Alternanza scuola-lavoro, il tema affrontato quest’oggi a Radio24, dove è intervenuto il vicepresidente dell’Associazione nazionale presidi, Mario Rusconi: “Il punto più critico riguarda la formazione degli insegnanti che al momento sono stati solo informati e non formati. I presidi, comunque, ci stanno prendendo gusto, nonostante questa legge abbia bisogno di 3-5 anni per poter essere attuata al meglio”.

Alternanza scuola-lavoro, Toccafondi ‘Passo culturale, siamo vicini a scuole e presidi’

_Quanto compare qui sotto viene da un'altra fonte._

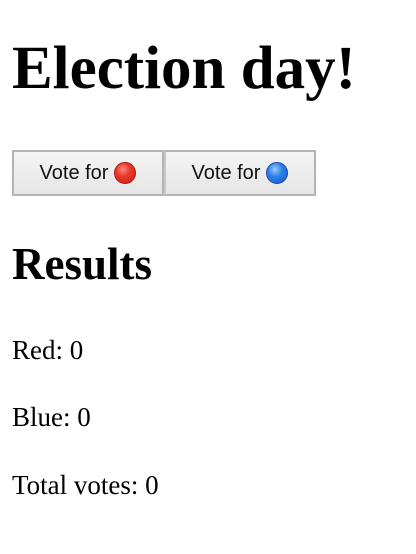  Describe the element at coordinates (126, 173) in the screenshot. I see `red-circle-icon` at that location.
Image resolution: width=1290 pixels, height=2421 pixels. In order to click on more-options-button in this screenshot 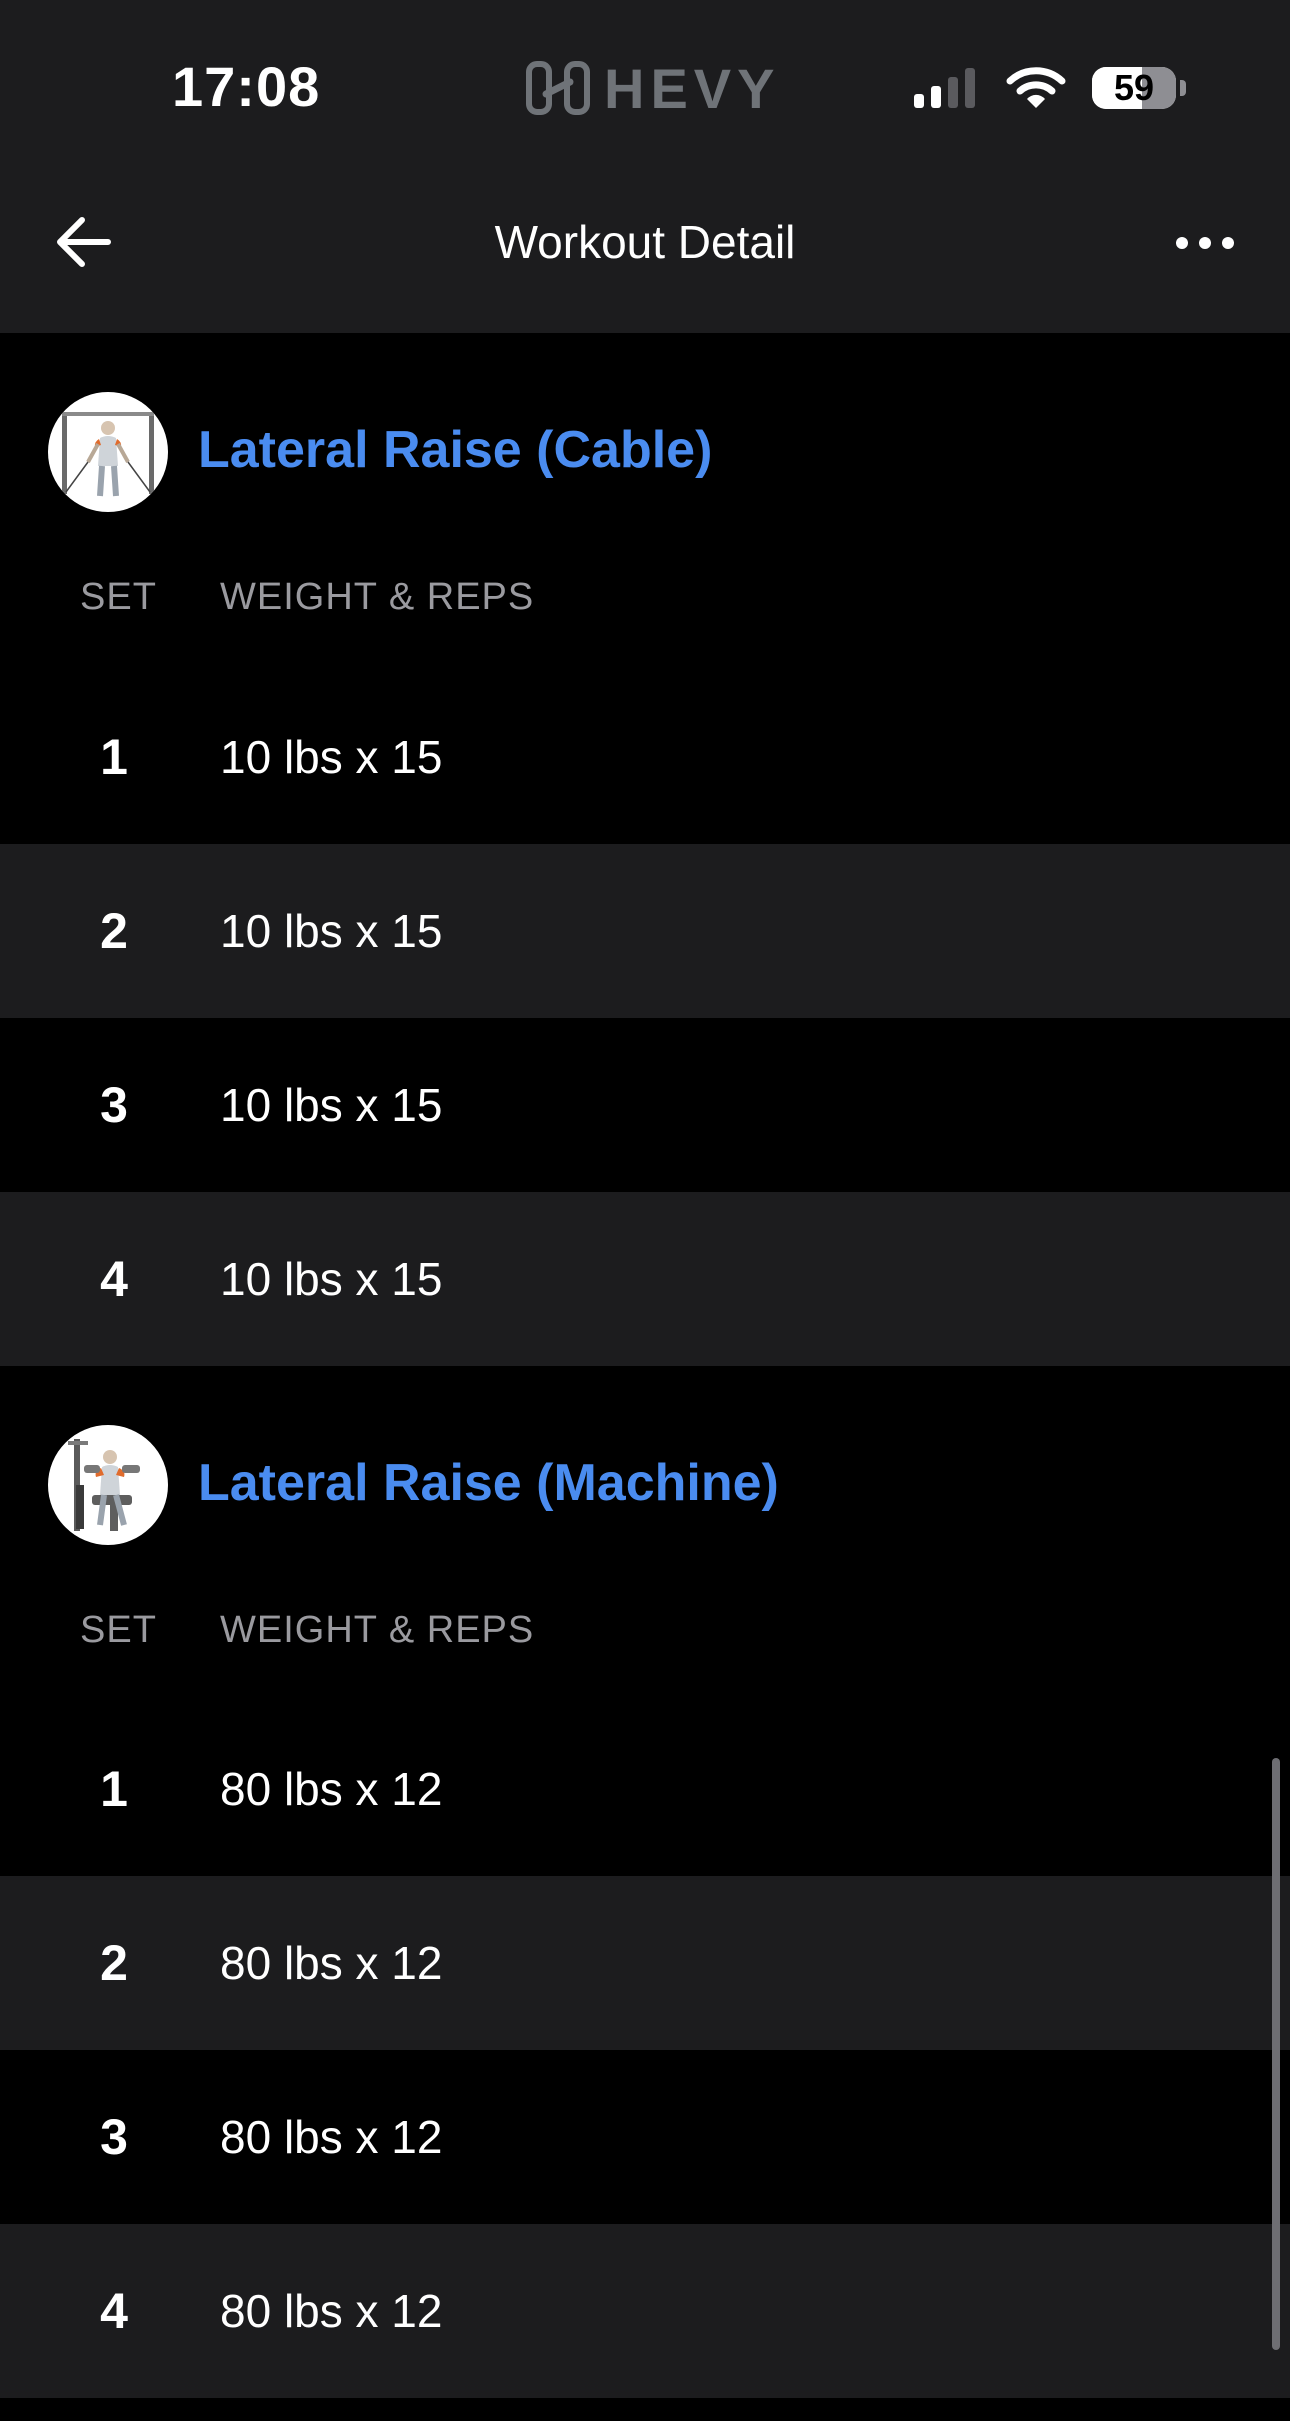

I presidi sono in difficoltà nel trovare delle aziende disponibili, questa è la realtà dei fatti, soprattutto nel Sud Italia. A questo proposito, il sottosegretario al Ministero dell’Istruzione, onorevole Gabriele Toccafondi ha dichiarato: “E’ il Paese che deve fare un passo culturale oltre l’ostacolo dell’alternanza scuola-lavoro, non solo la scuola ma anche il sistema produttivo, culturale, imprenditoriale, dell’artigianato, del turismo. Se tutto il Paese fa questo passo in avanti, l’alternanza riesce. Siamo comunque a fianco delle scuole e dei presidi. Dopo 40 anni di blocco culturale e pratico, qualche difficoltà l’avevamo messa in conto”.

Anche il vicepresidente di Confindustria con delega per l’Education, Ivan Lo Bello, ha espresso le sue perplessità anche se le speranze per una buona riuscita ci sono tutte: “In sei mesi non si fa l’alternanza, però il sistema imprenditoriale è molto motivato. Le imprese capiscono che questi ragazzi che stanno in azienda e alla fine del percorso scolastico potrebbero tornarci sono un capitale umano fortissimo’.

Assolombarda su alternanza scuola-lavoro: ‘Scuole e professori pensano a se stessi e non ai ragazzi’ 

Il presidente di Assolombarda, Gianfelice Rocca non ha peli sulla lingua: “Le aziende non sono abituate a questo processo, tipico invece della Germania, dove però le aziende mediamente sono il doppio di quelle italiane per dimensioni. Buona invece la risposta all’alternanza da parte delle aziende medio-grandi. Le scuole pensano a se stesse, i professori pensano a se stessi. Devono invece pensare ai ragazzi. Dobbiamo mettere il mondo della scuola e quello del lavoro vicini, senza pensare che uno sia nemico dell’altro, bensì pensando che siano alleati”.